The issue is no more res integra and has been elaborately dealt with by this Court in 'Jayanti Food Processing (P) Ltd. v. Commissioner of Central Excise, Rajasthan' [2007 (8) SCC 34] in the following terms: -
“32. It is true that if the unamended section is to be made applicable, the ice cream pack of four litres would certainly be covered under Section 2-A. However, Rule 3 explains that provisions of Chapter II would apply to packages intended for “retail sale” and expression “package” wherever it occurs in the Chapter shall be construed accordingly. It is, therefore, clear that the “package” which was sold by the assessee could not be termed as “retail package” nor the sale thereof be termed as a “retail sale” and as such there was no requirement of mentioning the “retail sale price” on that package. All this has been completely missed in the order of the Tribunal.

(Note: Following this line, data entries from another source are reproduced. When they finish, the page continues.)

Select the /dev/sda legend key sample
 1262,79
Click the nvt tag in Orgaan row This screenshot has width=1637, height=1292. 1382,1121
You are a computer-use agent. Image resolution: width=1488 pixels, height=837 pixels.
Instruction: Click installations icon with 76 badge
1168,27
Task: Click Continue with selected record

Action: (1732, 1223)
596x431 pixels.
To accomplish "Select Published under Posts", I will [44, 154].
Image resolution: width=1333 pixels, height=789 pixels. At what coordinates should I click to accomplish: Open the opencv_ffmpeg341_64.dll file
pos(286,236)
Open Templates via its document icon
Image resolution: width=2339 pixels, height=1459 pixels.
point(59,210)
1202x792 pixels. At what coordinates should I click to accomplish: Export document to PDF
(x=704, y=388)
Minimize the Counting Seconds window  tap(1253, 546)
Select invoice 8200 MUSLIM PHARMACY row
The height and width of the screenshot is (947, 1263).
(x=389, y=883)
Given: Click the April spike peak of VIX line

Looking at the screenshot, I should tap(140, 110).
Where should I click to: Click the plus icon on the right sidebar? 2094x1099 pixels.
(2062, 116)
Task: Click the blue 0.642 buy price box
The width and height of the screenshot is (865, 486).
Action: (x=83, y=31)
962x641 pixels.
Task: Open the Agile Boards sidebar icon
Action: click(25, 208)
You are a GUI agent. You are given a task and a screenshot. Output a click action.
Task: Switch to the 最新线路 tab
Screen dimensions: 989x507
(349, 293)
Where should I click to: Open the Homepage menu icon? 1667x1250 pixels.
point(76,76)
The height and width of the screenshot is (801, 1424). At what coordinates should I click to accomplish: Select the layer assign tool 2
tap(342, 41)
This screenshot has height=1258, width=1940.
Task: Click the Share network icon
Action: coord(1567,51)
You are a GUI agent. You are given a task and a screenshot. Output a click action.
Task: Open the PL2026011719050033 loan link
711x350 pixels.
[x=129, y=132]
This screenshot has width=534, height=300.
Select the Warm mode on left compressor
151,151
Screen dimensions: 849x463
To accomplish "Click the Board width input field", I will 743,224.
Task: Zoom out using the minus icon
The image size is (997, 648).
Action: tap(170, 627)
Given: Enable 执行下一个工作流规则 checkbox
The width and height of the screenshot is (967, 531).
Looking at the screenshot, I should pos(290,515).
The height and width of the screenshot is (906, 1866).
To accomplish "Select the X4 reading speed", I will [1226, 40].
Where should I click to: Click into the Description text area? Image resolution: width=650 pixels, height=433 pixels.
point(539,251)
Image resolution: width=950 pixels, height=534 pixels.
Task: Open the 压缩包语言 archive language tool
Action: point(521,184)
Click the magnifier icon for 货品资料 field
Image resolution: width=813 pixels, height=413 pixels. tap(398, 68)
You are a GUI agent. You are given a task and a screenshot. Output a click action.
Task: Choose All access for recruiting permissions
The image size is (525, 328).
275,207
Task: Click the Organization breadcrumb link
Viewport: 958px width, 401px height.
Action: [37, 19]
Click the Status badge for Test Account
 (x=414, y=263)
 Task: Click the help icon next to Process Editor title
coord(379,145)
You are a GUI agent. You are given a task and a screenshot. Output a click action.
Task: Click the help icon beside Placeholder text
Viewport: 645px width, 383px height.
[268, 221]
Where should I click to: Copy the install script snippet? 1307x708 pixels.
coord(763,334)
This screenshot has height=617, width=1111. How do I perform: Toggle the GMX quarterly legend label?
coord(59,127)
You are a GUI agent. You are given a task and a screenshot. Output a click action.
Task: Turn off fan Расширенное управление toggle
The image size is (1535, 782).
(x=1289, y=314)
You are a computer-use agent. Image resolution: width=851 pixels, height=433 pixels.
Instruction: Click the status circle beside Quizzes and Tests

33. On the other hand the package in question would certainly come within the definition of “wholesale package” as defined in Rule 2(x)(ii) as it contained the commodity (ice cream) and was sold to intermediary (hotel) for selling the same to the consumer in small quantities. Then Rule 29 would apply to such package which does not require the price to be displayed on the package. What is required to be stated in (a) name and address of the manufacturer, (b) identity of commodity, and (c) total number of retail packages or net quantity. Shri Ravinder Narain is quite justified in relying on Rule 2(x) and Rule 2(q) (sic 29). The Tribunal does not refer to these vital Rules.
34. There is one more substantial reason supporting the appellant. Shri Ravinder Narain invited our attention to Rule 34 in Chapter V of the SWM (PC) Rules which provides for exemptions. We have quoted Rule 34 earlier. The Rule has now been amended. However, under the unamended Rule there is a specific declaration that the SWM (PC) Rules shall not apply to any “package” containing a commodity if the marking on the package unambiguously indicates that it has been specially packed for the exclusive use of any industry as a raw material or for the purpose of “servicing any industry, mine or quarry”. Learned counsel points out that the “package” which is sold by the assessee mentions that it is specially packed for the exclusive use of the catering industry.
35. Learned counsel further argues that such “package” was for the purposes of “servicing the hotel industry or catering industry” as the case may be. Learned counsel is undoubtedly right when he seeks to rely on Rule 34 which provides for exemption of the “packages” which are specially packed for the exclusive use of any industry for the purposes of “servicing that industry”. Shri Subba Rao supported the view expressed by the Tribunal that the words “servicing any industry” could not cover the present case and he further suggested that ice cream cannot be a “raw material” for any industry. He is undoubtedly right that ice cream cannot be termed as “raw material” for any industry. However, the words “or for the purposes of servicing any industry” are broad enough to include the transaction in question i.e., the sale of a pack of ice cream to the hotel industry. Hotel does not manufacture the ice cream and is dependent entirely upon the sale of ice cream to it by the assessee for ultimately catering the commodity in the package i.e., ice cream to the ultimate consumer. In our view this can be squarely covered in the term “servicing any industry”. The word “service” is a noun of the verb “to serve”. This Court in Coal Mines Provident Fund Commr. v. Ramesh Chander Jha in a different context, observed as under: (SCC p.592, para 7)
“7. The word 'service' in Section 2(17)(h) must necessarily mean something more than being merely subject to the order of the Government or control of the Government. To serve means 'to perform function; do what is required for'.”
We, thus, do not find any error in the judgment of the CESTAT. The instant appeals are, accordingly, dismissed.